The Last Days

MassacresReligious ConflictsCivil UnrestEntertainmentMoviesThe Holocaust (1934-1945)Documentary (genre)

Friday February 5, 1999

     At the beginning of the eloquent Holocaust documentary "The Last Days," a vigorous retired businessman named Bill Basch tells us how the Nazis might have managed to draw out World War II by as much as six months had they not been so intent on carrying out the Final Solution.
     Basch knows of where he speaks; he is one of five Hungarian Holocaust survivors who for this film agreed to return to the concentration camps and hometowns they had not seen for more than half a century in order to give us a sense of the full impact of the horrors that must never be forgotten.
     Indeed, the familiar atrocity images here are, in fact, stronger and more substantial than in most other, if not all other, Holocaust documentaries. But they are sustained by the humanity, intelligence and dignity of these five people who witnessed and survived the atrocities firsthand. All of them are longtime American citizens, and all are either in their late 60s or early- to mid-70s. They are all well-dressed people who live in nicely furnished homes. They do not look like victims, and, in fact, they are not. They are survivors who endured the unspeakable, who lost everything but who had the courage and determination to build new, rewarding lives in a new country.
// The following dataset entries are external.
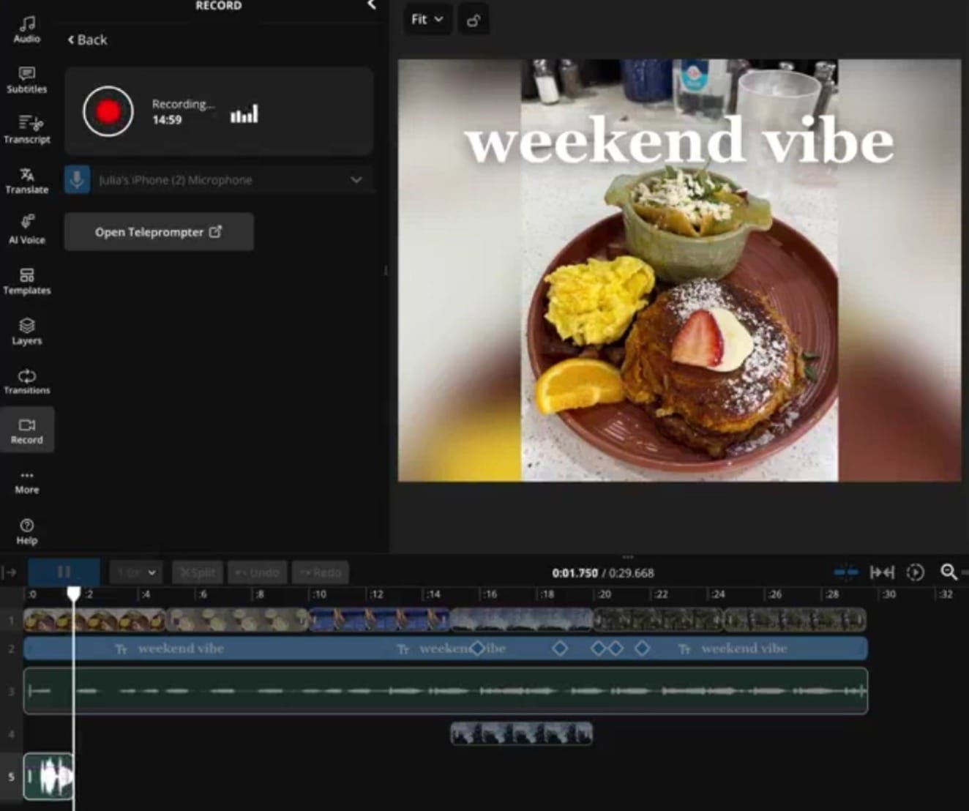Viewport: 969px width, 811px height.
Task: Pause playback in the timeline
Action: (64, 572)
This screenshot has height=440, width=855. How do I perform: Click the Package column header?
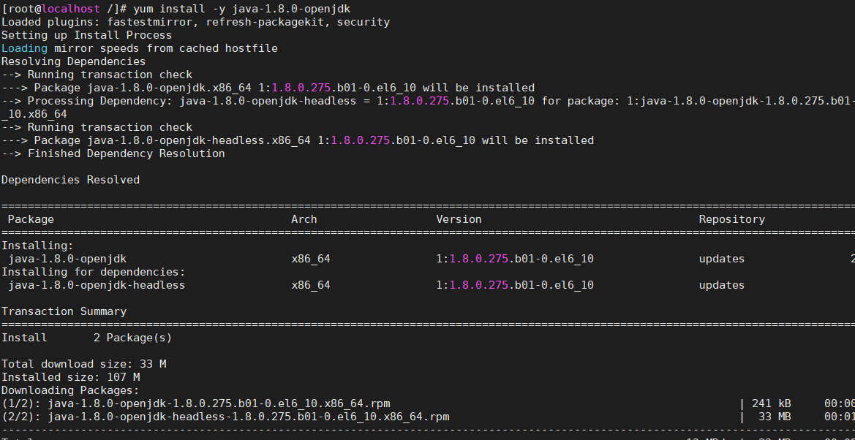tap(31, 219)
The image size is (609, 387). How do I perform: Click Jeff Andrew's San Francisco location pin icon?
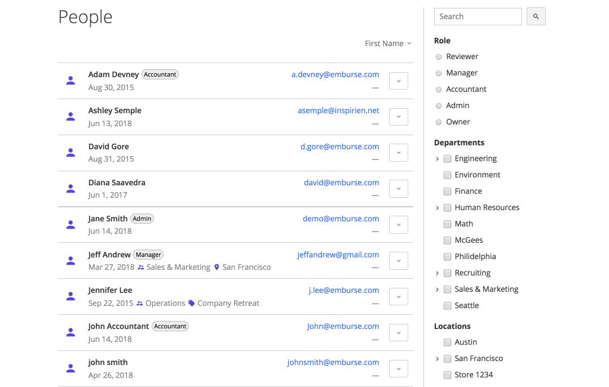tap(217, 268)
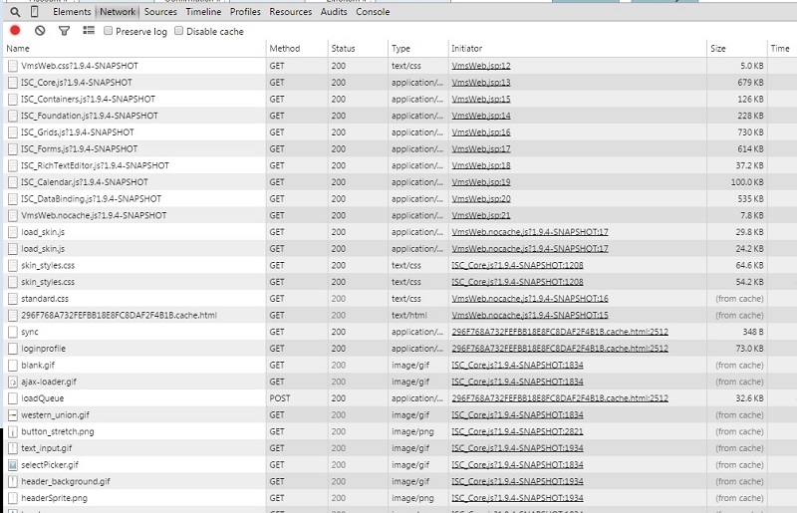Open the ISC_Core.js SNAPSHOT:2821 initiator link
Image resolution: width=797 pixels, height=513 pixels.
[531, 431]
     Both Renee Firestone and Irene Zisblatt were born in storybook Czech towns that were annexed to Hungary. They speak of their idyllic childhoods shattered by the German invasion of Hungary on March 19, 1944. For two years, Prime Minister Miklos Kallay's government had resisted implementing the Final Solution, but after the Germans' arrival, Hungary's Jewish community was systematically eradicated with desperate, unprecedented brutality. In 1941 Hungary had a Jewish population of 825,000, but by the time the war was over, 620,000 of them were dead.
     Having grown up integrated within the Gentile community, Zisblatt recounts her shock at the anti-Semitism that erupted once her town, a mineral springs resort, had been annexed to Hungary. Congressman Tom Lantos, who tells us how he owes his life to the efforts of Swedish diplomat Raoul Wallenberg, speaks of the naive patriotism of the Hungarian Jews. Lantos survived in his native Budapest in a Wallenberg safe house, but artist Alice Lok Cahana, another Budapest native, ended up in Bergen-Belsen. Firestone and Zisblatt were sent to Auschwitz, where Zisblatt was selected for medical experimentation, and Basch was sent to Buchenwald. All of them would lose their immediate relatives in the camps.
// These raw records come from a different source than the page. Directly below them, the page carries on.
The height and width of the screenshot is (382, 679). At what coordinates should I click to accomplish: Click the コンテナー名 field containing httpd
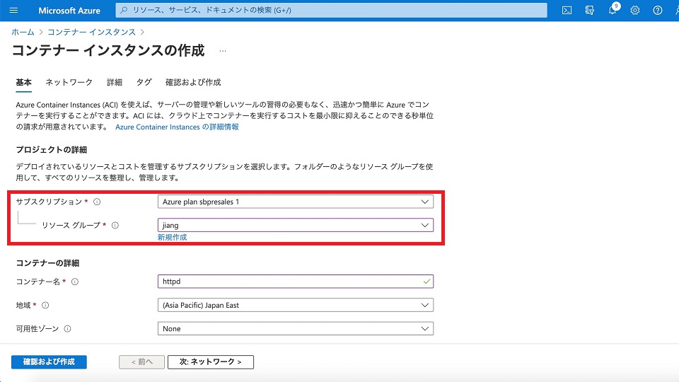pos(290,282)
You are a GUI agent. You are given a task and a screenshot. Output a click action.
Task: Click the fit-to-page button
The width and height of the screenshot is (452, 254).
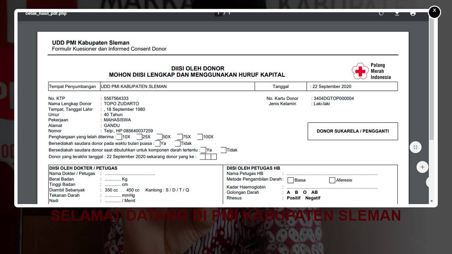[415, 147]
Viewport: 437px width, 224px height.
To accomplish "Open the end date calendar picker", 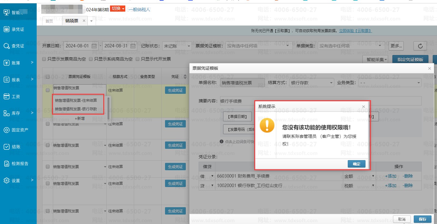I will (x=133, y=46).
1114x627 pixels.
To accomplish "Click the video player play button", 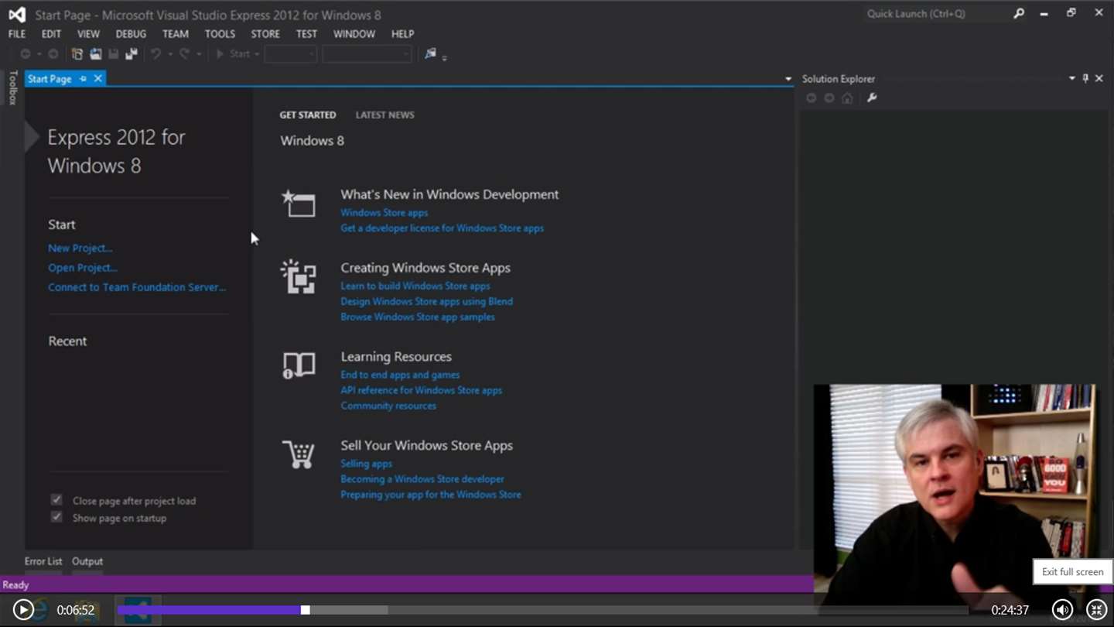I will click(23, 610).
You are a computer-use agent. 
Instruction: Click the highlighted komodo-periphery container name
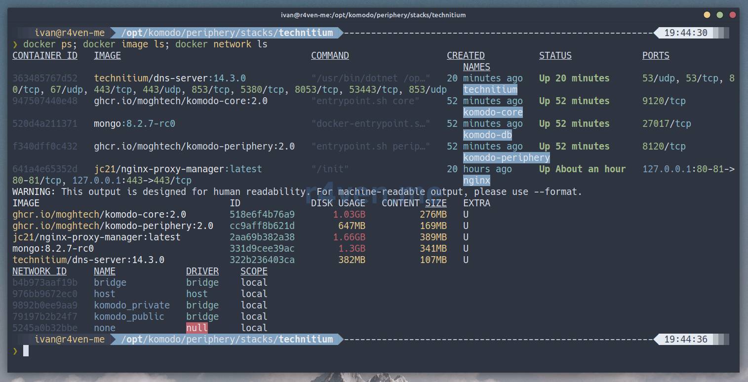506,157
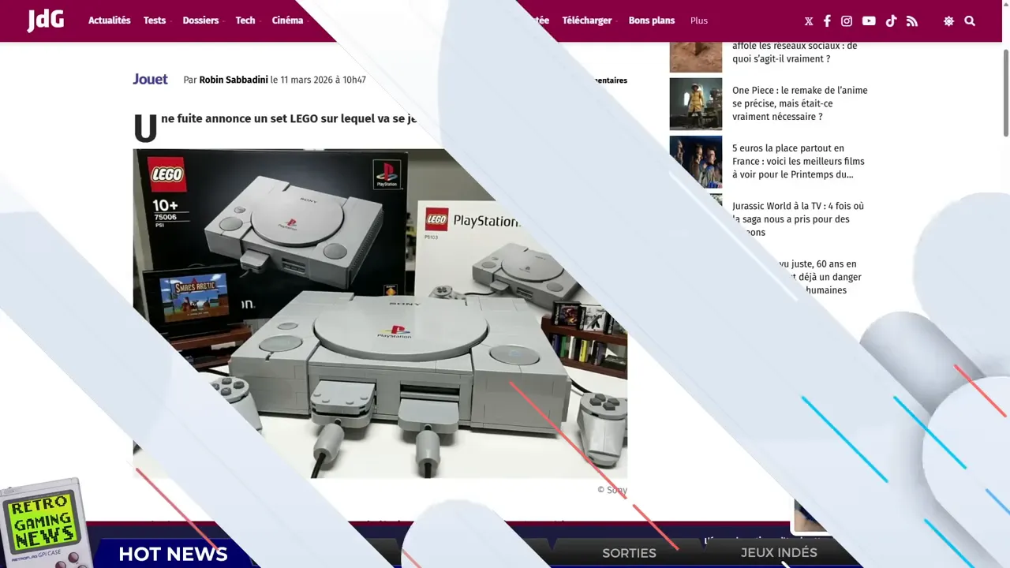
Task: Click the JdG logo
Action: (x=46, y=21)
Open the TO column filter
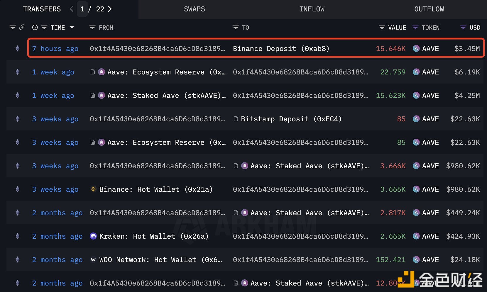This screenshot has width=487, height=292. tap(236, 27)
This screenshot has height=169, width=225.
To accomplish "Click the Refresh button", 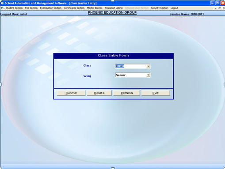I will 126,93.
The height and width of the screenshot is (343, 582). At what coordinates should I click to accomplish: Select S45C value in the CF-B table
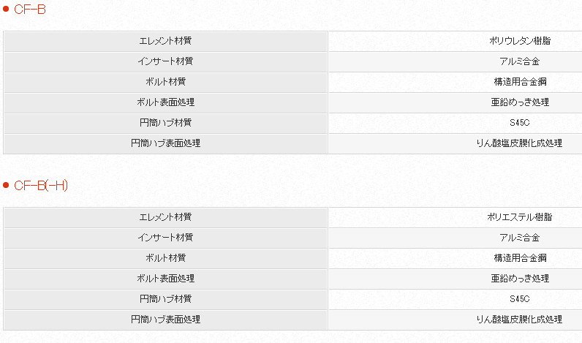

     What these five and others have to say may be familiar to many by now, but the experiences they lived through are so terrible and told in such riveting detail it's as if you're hearing about the Holocaust for the first time.
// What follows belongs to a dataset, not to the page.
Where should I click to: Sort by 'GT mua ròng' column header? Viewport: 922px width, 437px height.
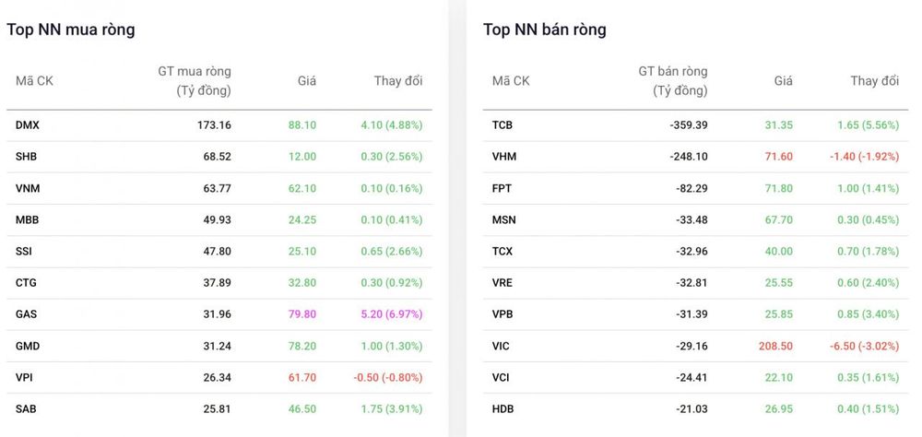coord(195,81)
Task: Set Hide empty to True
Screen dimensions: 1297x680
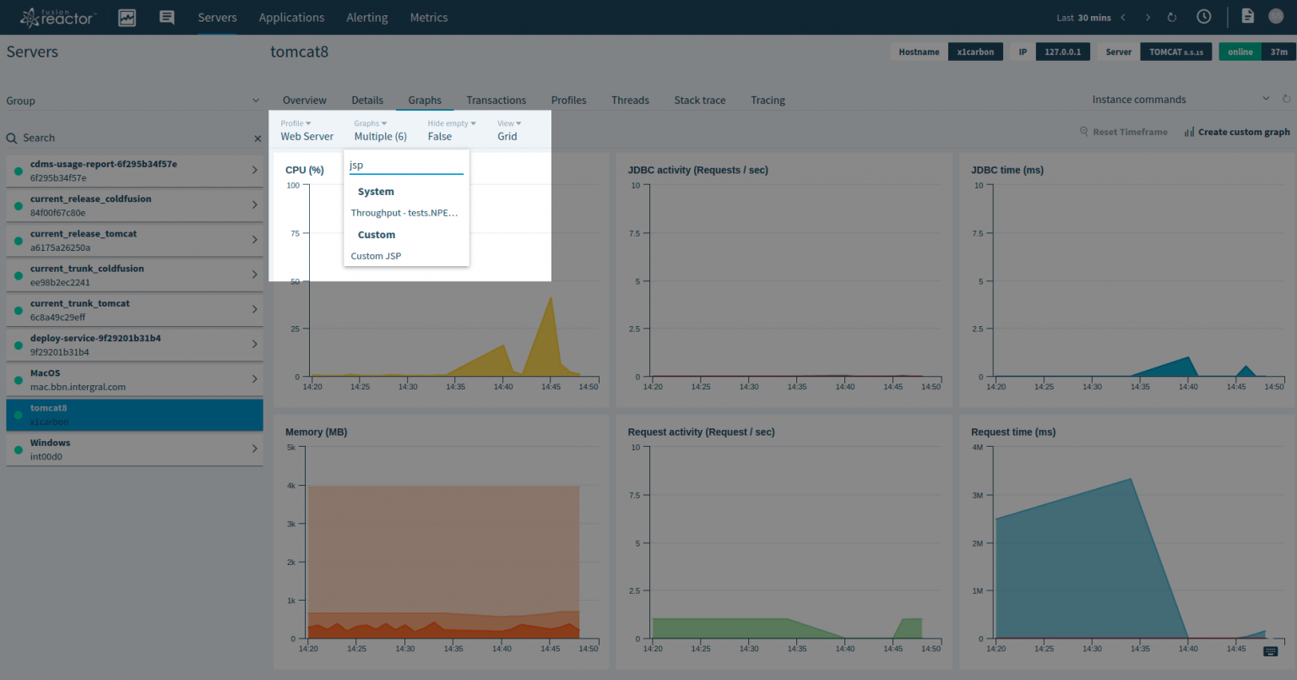Action: pyautogui.click(x=449, y=129)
     And there are those personal touches that make their stories unforgettable. Firestone tells us of trying to save a bathing suit as a memento of far happier times, and Zisblatt talks of her determination to preserve the diamonds sewn into her clothes by the mother she would never see again. Cahana, intent upon learning of the fate of her beloved sister, has an astounding, chilling interview with the very doctor who apparently performed experiments upon her sibling. Dr. Hans Munch was acquitted at Nuremberg because he seemingly was able to prove that he performed harmless experiments on prisoners as a way of helping to extend and thereby save lives. Yet with Cahana he proves evasive, stating that it was "only normal" that after six months in captivity her sister should die.
     "The Last Days" is the first theatrical feature produced by the Survivors of the Shoah Visual History Foundation, founded by Steven Spielberg in 1994, who served as the documentary's executive producer. It was directed with the utmost sensitivity by James Moll, and has a score by Hans Zimmer that is at once understated and elegiac. The words of the survivors are augmented by a trove of deftly interwoven archival material, much of it unfamiliar and all of it overwhelmingly powerful. What "The Last Days" ultimately evokes, beyond celebrating these five remarkable people, is the sense that evil is eternal within human nature. "Evil is always with us," Lantos says. "We must fight it every moment of our lives."


The Last Days, 1999. PG-13, for graphic images and descriptions of Holocaust atrocities. An October Films release of a Survivors of the Shoah Visual History Foundation production. Director-editor James Moll. Producers June Beallor, Ken Lipper. Executive producer Steven Spielberg. Cinematographer Harris Done. Music Hans Zimmer. Running time: 1 hour, 27 minutes.